_Seitentext_
========================================

Rückblick: Kleine Geschichte des Online-Publizierens im Web
1983 wurden erstmals elektronische Parallelausgaben wissenschaflicher Zeitschriften freigeschaltet, es handelte sich dabei um naturwissenschaftliche Zeitschriften der Verlagshäuser Elsevier Science und American Chemical Society (Keller, 2003).
"Obwohl bis Ende der 80er Jahre wichtige Meilensteine bei der Entwicklung und Akzeptanz von elektronischen Zeitschriften erreicht waren, konnte man bis zu diesem Zeitpunkt noch nicht von einem eigentlichen Durchbruch sprechen. Diese Ausgangssituation änderte sich grundlegend in den frühen 90er Jahren, als das Potenzial der wissenschaftlichen Netzwerke, insbesondere des Internets, für die Verbreitung von elektronischen Publikationen erkannt wurde." (Keller, 2003, Absatz 12)
Die Vorteile des wissenschaftlichen Publizierens im Internet überzeugten: schnelle Erreichbarkeit, damit verbunden eine höhere Zitationshäufigkeit der Artikel mit vergleichsweise geringen Kosten für die Bereitstellung der Daten. In den 90ern erscheinen unter dem Begriff des Online-Publishing die ersten deutschsprachigen Ratgeber für das Publizieren im Internet für Wissenschafter, in denen z.B. die unterschiedlichen Dienste - E-Mail, News, Usenet - beschrieben werden (z.B. Bleuel, 1995). 1998 wurden in Deutschland u.a. das Projekt "Dissertationen Online" (vgl. Diepold, 2001) der Deutschen Forschungsgemeinschaft (DFG) begonnen und Projekte zur retrospektiven Digitalisierung von Bibliotheksbeständen initiiert (vgl. Oehler, 1998). Im einst als Kommunikationsmedium von Militär und Forschung erfundene Internet überwogen schnell kommerzielle, private und andere nicht-wissenschaftliche Angebote, so dass es mühsam ist, dort wissenschaftliche Informationen zu finden (Oehler, 1998).
Innerhalb weniger Jahre ist zumindest die Webpräsenz für Forschungseinrichtungen eine Selbstverständlichkeit geworden: Stangl (2001) berichtet davon, dass er 1996 die erste österreichische Homepage eines Instituts für Pädagogik und Pädagogische Psychologie ins Netz stellte. Heute verfügt - vermutet Stangl - jedes deutschsprachige Institut über eine Webpräsenz. Während sich einige nur Anschriften und Telefonnummern veröffentlichen, stellen andere dort auch Informationen zum Studium und Mitarbeiter sowie deren wissenschaftliche Veröffentlichungen zur Verfügung - z.B. "Lehrmaterialien, Studienarbeiten, elektronische Dissertationen, Vorabdrucke wissenschaftlicher Printpublikationen, Projektberichte, z.T. referierte (peer reviewed), elektronische Zeitschriften, Tagungsankündigungen und -programme, Forschungsberichte oder Konferenzbeiträge" (Stangl, 2001).

========================================

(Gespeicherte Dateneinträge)
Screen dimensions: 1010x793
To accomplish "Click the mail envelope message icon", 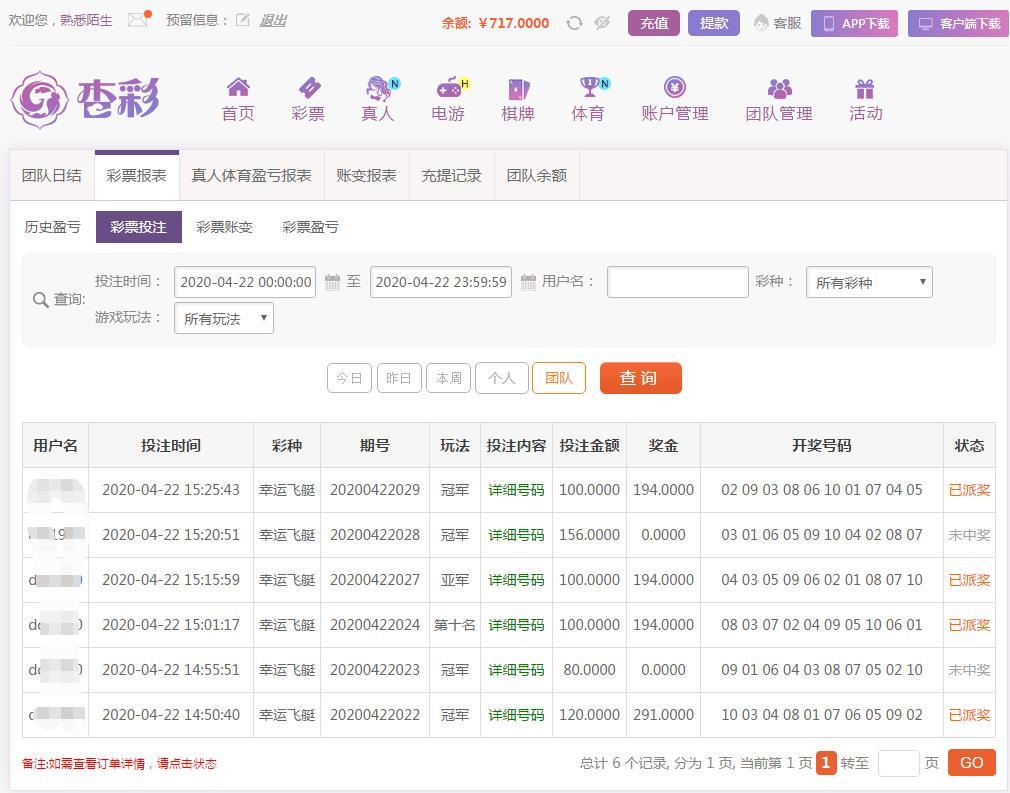I will tap(137, 20).
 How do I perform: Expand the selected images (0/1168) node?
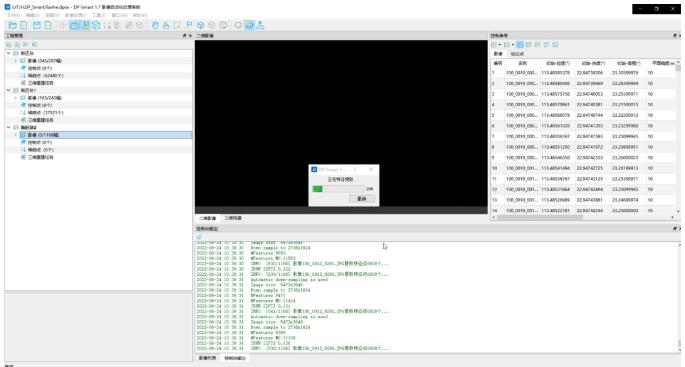pyautogui.click(x=16, y=135)
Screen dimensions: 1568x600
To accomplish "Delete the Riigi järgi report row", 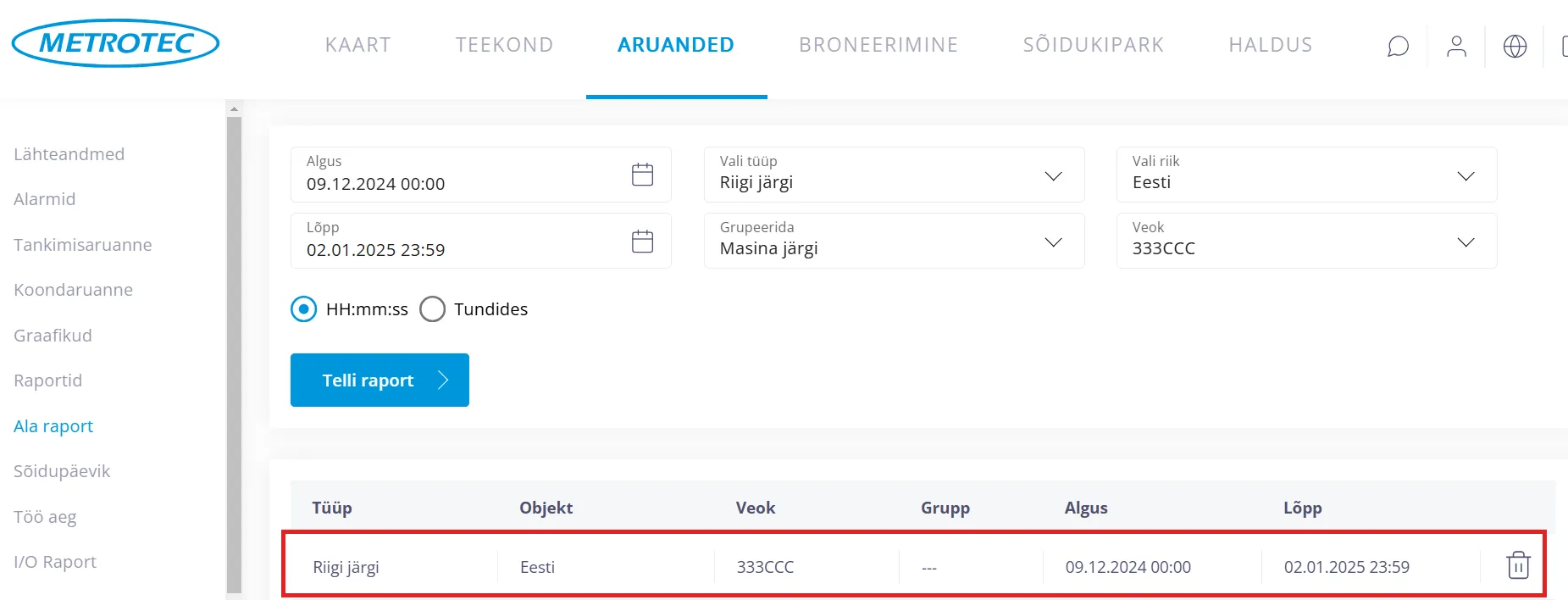I will coord(1518,565).
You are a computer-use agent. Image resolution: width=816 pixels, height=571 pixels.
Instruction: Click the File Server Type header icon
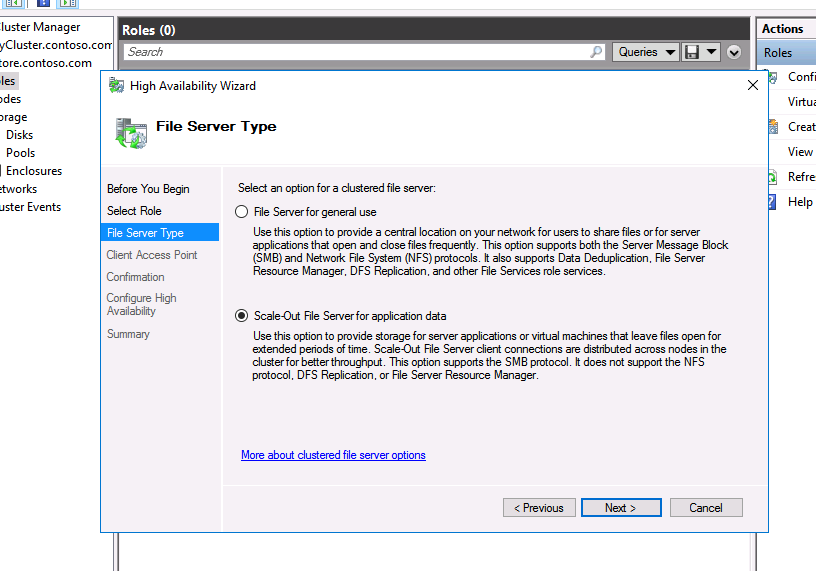coord(130,130)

========================================

_Zu lösende Aufgaben_
• A. Geben Sie aus dem Text zur Geschichte des Online-Publizierens den Abschnitt wortgetreu aus, der mit "Rückblick: Kleine Geschichte" beginnt und bis einschließlich "Society (Keller, 2003)." reicht.
• B. Welche Verlagshäuser schalteten laut dem Text zur Geschichte des Online-Publizierens 1983 erstmals elektronische Parallelausgaben wissenschaftlicher Zeitschriften frei?

_Lösungen_
• A.
Rückblick: Kleine Geschichte des Online-Publizierens im Web
1983 wurden erstmals elektronische Parallelausgaben wissenschaflicher Zeitschriften freigeschaltet, es handelte sich dabei um naturwissenschaftliche Zeitschriften der Verlagshäuser Elsevier Science und American Chemical Society (Keller, 2003).

• B. Elsevier Science und American Chemical Society